◆ Data for locating words and elements ◆
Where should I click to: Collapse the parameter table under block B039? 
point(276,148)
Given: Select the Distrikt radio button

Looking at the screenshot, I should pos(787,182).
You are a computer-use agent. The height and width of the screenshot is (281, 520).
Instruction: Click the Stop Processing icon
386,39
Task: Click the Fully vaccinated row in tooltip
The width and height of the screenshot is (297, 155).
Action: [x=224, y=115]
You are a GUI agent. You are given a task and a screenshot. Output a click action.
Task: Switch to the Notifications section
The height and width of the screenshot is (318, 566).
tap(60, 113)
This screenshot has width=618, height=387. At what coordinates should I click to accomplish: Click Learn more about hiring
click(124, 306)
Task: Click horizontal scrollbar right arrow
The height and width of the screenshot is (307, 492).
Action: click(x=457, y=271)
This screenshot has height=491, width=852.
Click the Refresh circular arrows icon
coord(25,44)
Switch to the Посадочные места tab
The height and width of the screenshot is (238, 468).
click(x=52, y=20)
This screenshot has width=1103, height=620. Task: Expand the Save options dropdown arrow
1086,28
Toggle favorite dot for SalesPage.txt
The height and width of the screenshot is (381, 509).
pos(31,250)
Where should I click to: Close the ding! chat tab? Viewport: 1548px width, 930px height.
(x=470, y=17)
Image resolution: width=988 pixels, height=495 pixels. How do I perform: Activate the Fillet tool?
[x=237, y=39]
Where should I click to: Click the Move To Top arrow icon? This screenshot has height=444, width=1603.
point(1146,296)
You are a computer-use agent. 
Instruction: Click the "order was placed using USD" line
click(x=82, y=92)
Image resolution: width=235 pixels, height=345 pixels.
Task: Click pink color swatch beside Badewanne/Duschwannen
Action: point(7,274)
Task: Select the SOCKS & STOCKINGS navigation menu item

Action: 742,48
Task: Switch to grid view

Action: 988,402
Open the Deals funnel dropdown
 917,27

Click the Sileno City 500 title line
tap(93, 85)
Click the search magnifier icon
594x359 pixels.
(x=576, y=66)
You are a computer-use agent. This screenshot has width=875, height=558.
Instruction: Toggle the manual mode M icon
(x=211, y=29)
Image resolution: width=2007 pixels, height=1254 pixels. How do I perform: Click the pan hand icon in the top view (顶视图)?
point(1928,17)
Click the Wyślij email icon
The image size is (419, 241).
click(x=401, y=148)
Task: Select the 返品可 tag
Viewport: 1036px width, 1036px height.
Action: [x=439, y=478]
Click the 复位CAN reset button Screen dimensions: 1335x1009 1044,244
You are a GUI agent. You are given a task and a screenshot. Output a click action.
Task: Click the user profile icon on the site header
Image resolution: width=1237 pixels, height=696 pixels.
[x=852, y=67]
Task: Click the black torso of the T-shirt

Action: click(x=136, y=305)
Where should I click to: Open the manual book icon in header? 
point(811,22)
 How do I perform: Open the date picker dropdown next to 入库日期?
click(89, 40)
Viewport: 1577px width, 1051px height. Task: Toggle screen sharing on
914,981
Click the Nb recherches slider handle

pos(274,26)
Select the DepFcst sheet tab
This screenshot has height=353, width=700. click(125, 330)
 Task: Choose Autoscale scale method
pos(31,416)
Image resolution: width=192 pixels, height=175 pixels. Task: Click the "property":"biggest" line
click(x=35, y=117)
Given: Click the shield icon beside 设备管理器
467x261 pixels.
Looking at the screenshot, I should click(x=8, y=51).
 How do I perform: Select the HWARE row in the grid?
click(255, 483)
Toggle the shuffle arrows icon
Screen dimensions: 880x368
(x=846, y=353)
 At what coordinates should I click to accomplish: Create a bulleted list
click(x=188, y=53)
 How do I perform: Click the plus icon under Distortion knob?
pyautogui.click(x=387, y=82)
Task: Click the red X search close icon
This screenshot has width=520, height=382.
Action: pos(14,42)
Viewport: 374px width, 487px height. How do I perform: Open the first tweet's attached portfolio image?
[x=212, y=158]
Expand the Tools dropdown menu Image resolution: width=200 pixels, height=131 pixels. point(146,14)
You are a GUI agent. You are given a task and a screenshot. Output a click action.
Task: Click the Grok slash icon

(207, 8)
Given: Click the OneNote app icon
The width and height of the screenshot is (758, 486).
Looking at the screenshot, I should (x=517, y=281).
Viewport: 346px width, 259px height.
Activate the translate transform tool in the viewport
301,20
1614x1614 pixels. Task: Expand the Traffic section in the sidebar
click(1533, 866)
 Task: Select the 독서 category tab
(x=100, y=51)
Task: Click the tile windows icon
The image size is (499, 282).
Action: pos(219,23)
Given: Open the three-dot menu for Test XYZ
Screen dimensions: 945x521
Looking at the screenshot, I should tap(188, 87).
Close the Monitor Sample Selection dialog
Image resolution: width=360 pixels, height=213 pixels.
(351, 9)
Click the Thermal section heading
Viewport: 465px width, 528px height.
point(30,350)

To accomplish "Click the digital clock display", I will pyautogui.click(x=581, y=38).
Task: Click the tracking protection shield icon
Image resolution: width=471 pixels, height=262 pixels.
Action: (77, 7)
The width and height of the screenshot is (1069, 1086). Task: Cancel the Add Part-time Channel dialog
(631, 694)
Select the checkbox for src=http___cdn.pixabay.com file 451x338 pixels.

◆ SET EXERCISE ◆
Please render the data from the line with "Image resolution: width=192" through the line with "Looking at the screenshot, I should (x=517, y=281)." as a Markdown table with columns Row and Line. Number each row and leave out blank lines.

◆ EXPECTED ANSWER ◆
| Row | Line |
|---|---|
| 1 | Image resolution: width=192 pixels, height=175 pixels. Task: Click the "property":"biggest" line |
| 2 | click(x=35, y=117) |
| 3 | Given: Click the shield icon beside 设备管理器 |
| 4 | 467x261 pixels. |
| 5 | Looking at the screenshot, I should click(x=8, y=51). |
| 6 |  How do I perform: Select the HWARE row in the grid? |
| 7 | click(255, 483) |
| 8 | Toggle the shuffle arrows icon |
| 9 | Screen dimensions: 880x368 |
| 10 | (x=846, y=353) |
| 11 |  At what coordinates should I click to accomplish: Create a bulleted list |
| 12 | click(x=188, y=53) |
| 13 |  How do I perform: Click the plus icon under Distortion knob? |
| 14 | pyautogui.click(x=387, y=82) |
| 15 | Task: Click the red X search close icon |
| 16 | This screenshot has width=520, height=382. |
| 17 | Action: pos(14,42) |
| 18 | Viewport: 374px width, 487px height. How do I perform: Open the first tweet's attached portfolio image? |
| 19 | [x=212, y=158] |
| 20 | Expand the Tools dropdown menu Image resolution: width=200 pixels, height=131 pixels. point(146,14) |
| 21 | You are a GUI agent. You are given a task and a screenshot. Output a click action. |
| 22 | Task: Click the Grok slash icon |
| 23 | (207, 8) |
| 24 | Given: Click the OneNote app icon |
| 25 | The width and height of the screenshot is (758, 486). |
| 26 | Looking at the screenshot, I should (x=517, y=281). |